Studies of cytotoxic/tumor suppressor effects of zinc in support of a potential zinc treatment approach for prostate cancer is scattered among many published reports. This places a burden on clinical and biomedical researchers in extracting and assimilating the existing supporting evidence for zinc chemotherapy. This is compounded by the complexity of zinc and zinc transport physiology, biochemistry, and molecular biology; which, if not well understood, often leads to misinterpretation and misapplication of zinc relationships in mammalian systems. This comprehensive report provides the reader with some of the most relevant background and data of published reports, along with important recent unpublished information, as evidence in support of a zinc treatment approach for prostate cancer. Over the ~15 years since elevated cellular zinc levels were first identified as an inhibitor of malignant cell growth, many reports have extended and corroborated the cytotoxic effects of zinc. Animal model studies have confirmed that zinc treatment that results in increased zinc accumulation in malignant cells inhibits tumor growth; thereby identifying the potential of zinc as a tumor-suppressor agent,
However, the success of a zinc treatment regimen must consider the important identification of human prostate cancer as a ZIP1-deficient malignancy; which requires a mechanism or factor that will facilitate zinc uptake into the cell and its availability as exchangeable reactive zinc. In vitro studies demonstrate that the zinc ionophore, clioquinol, facilitates zinc uptake and accumulation which exhibits cytotoxic effects in ZIP1- deficient malignant cells. In support of this, the zinc ionophore approach with clioquinol treatment has been shown to markedly suppress the growth of ZIP1-deficient tumors in the xenograft animal model.
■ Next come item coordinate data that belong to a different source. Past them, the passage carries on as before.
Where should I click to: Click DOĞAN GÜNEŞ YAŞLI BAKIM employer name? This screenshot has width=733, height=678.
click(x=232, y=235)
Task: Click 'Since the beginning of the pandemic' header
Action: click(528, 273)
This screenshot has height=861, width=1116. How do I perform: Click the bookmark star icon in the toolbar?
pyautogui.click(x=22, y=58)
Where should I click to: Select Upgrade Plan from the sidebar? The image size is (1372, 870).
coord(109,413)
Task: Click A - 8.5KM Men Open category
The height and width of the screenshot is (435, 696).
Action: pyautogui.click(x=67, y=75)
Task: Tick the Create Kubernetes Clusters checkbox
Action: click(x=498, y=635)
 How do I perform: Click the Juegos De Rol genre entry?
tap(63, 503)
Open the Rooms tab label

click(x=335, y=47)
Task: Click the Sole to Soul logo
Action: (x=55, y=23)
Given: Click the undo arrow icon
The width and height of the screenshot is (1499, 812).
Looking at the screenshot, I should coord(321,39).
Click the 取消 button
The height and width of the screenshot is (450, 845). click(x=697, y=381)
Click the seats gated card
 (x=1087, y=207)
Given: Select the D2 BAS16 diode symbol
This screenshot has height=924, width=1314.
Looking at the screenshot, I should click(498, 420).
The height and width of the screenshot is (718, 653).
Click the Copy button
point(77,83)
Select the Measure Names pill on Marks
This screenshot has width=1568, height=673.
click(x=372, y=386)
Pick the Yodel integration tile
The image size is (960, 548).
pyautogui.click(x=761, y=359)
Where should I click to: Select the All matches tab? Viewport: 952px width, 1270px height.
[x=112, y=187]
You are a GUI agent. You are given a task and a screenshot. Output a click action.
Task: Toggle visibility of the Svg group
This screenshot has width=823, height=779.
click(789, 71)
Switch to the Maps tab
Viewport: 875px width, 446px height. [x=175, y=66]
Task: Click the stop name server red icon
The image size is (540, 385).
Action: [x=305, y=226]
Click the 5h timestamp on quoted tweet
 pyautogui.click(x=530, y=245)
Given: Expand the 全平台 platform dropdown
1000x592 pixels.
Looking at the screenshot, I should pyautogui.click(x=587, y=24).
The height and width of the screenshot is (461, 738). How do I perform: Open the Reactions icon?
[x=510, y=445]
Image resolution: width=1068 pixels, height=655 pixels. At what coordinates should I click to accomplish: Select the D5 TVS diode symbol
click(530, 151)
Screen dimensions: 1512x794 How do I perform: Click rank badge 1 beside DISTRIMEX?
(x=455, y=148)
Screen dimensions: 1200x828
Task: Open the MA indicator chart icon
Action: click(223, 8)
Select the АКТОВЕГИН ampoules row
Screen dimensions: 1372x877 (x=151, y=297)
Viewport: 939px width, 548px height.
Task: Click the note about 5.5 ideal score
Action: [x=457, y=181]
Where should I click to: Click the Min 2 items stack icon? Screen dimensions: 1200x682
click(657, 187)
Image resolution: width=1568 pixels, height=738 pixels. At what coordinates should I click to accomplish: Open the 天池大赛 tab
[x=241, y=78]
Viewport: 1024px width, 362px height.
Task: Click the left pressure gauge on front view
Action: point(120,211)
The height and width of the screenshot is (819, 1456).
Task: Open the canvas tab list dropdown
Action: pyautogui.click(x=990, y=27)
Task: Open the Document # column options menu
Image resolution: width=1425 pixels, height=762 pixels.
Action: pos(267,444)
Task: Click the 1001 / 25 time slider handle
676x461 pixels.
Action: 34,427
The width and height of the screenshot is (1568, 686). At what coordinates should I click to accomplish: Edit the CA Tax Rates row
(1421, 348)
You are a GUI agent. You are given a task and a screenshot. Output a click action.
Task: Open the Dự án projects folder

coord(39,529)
Thus, the collective experimental and clinical evidence provides compelling support for the plausibility of an appropriate zinc treatment regimen for prostate cancer. Such an approach could be efficacious for primary site malignancy and for metastatic malignancy; and also for prevention of development of malignancy in at-risk individuals. We hope that the relationships and data provided in this presentation will lead to additional supporting experimental studies and to clinical trials of a zinc treatment regimen for prostate cancer. We look forward to responses to this presentation; especially clinical and scientificallycredible comments that might be in support or in opposition to the plausibility of a zinc-treatment approach for prostate cancer.
The studies of LC Costello and RB Franklin cited herein were supported by NIH grants CA79903, DK076783 and DK42839.